*Extracted material*.
::::::
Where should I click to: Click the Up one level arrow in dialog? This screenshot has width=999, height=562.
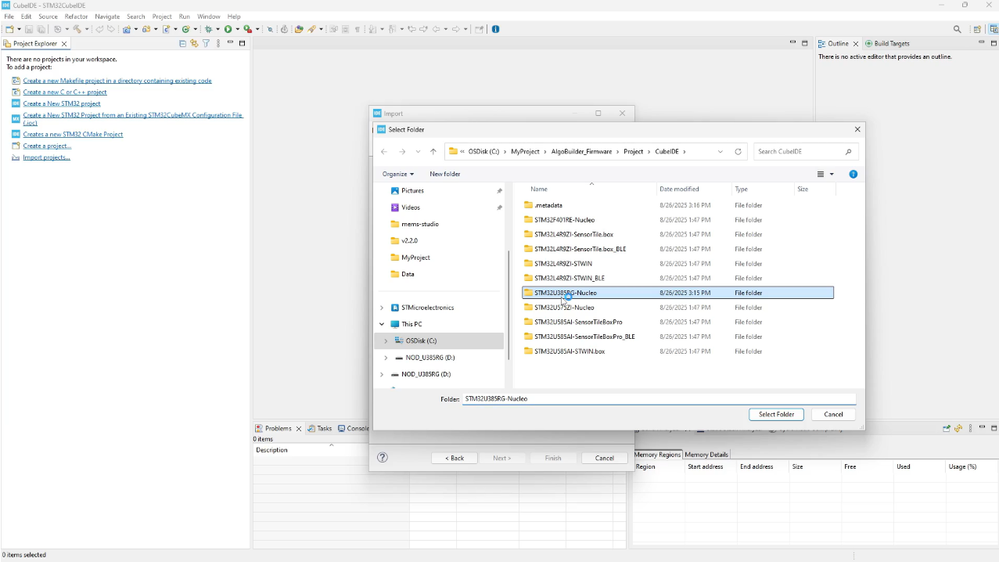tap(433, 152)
::::::
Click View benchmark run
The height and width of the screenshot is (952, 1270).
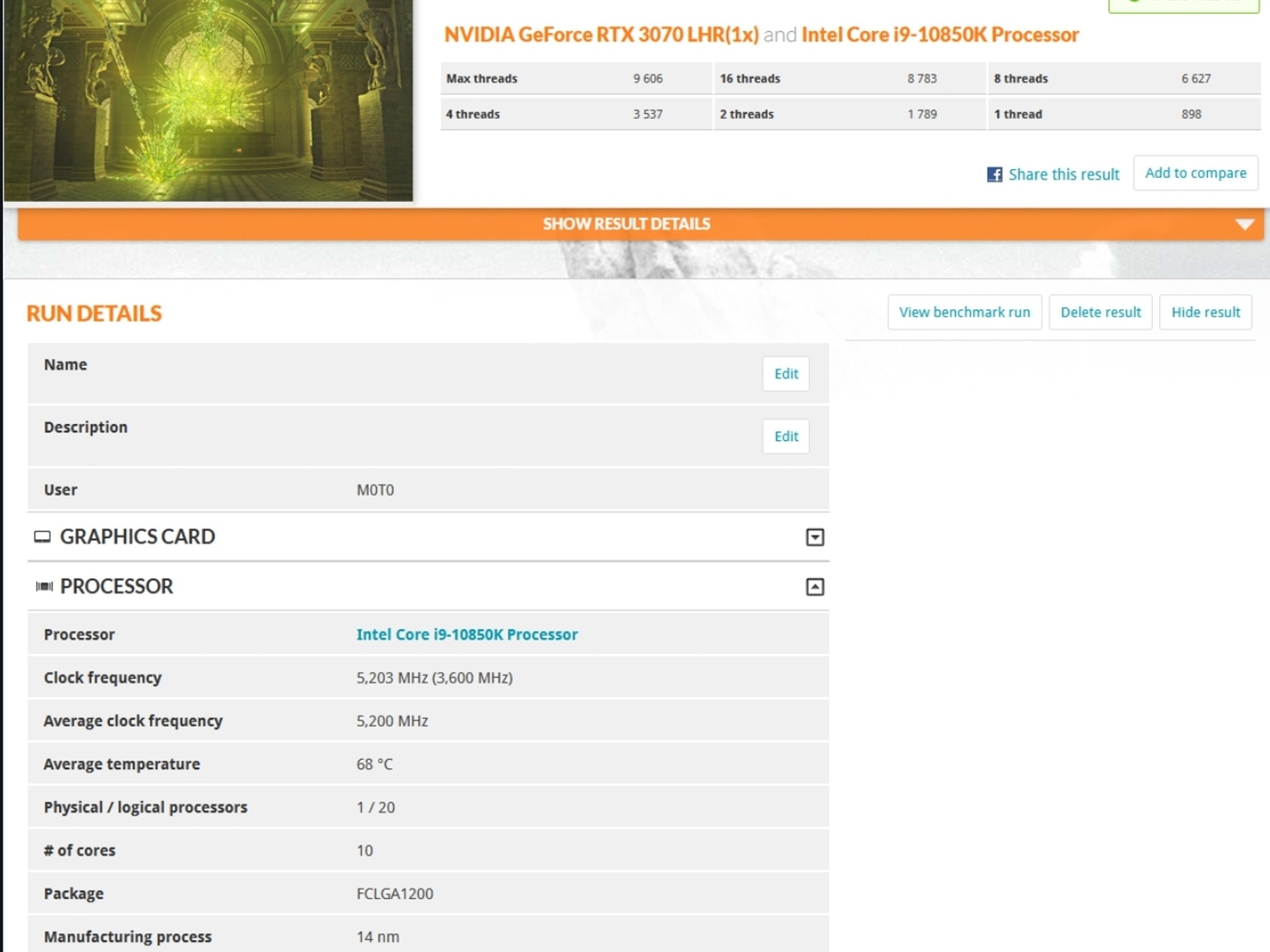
::::::
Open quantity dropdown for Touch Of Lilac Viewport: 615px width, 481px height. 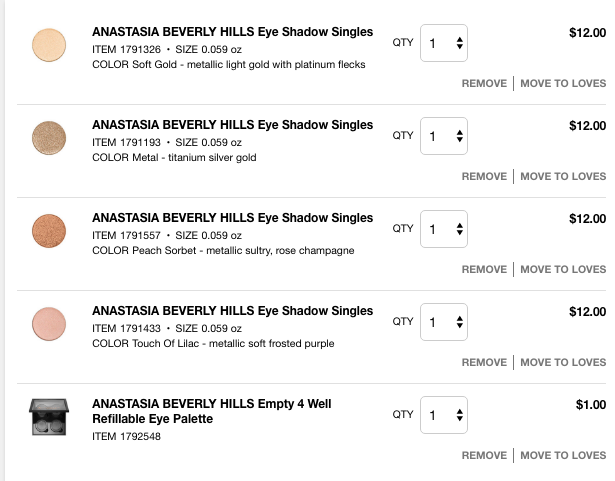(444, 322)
::::::
*What you are asked to do*. Shift every coordinate in the answers by adding 101 to each number, and give the lines between the ones holding "Where should I" and "tap(433, 152)", inclusive, again with the requests included. Leave the pictures out.

*Worked solution*.
Where should I click to: Click the Up one level arrow in dialog? This screenshot has width=999, height=562.
tap(534, 253)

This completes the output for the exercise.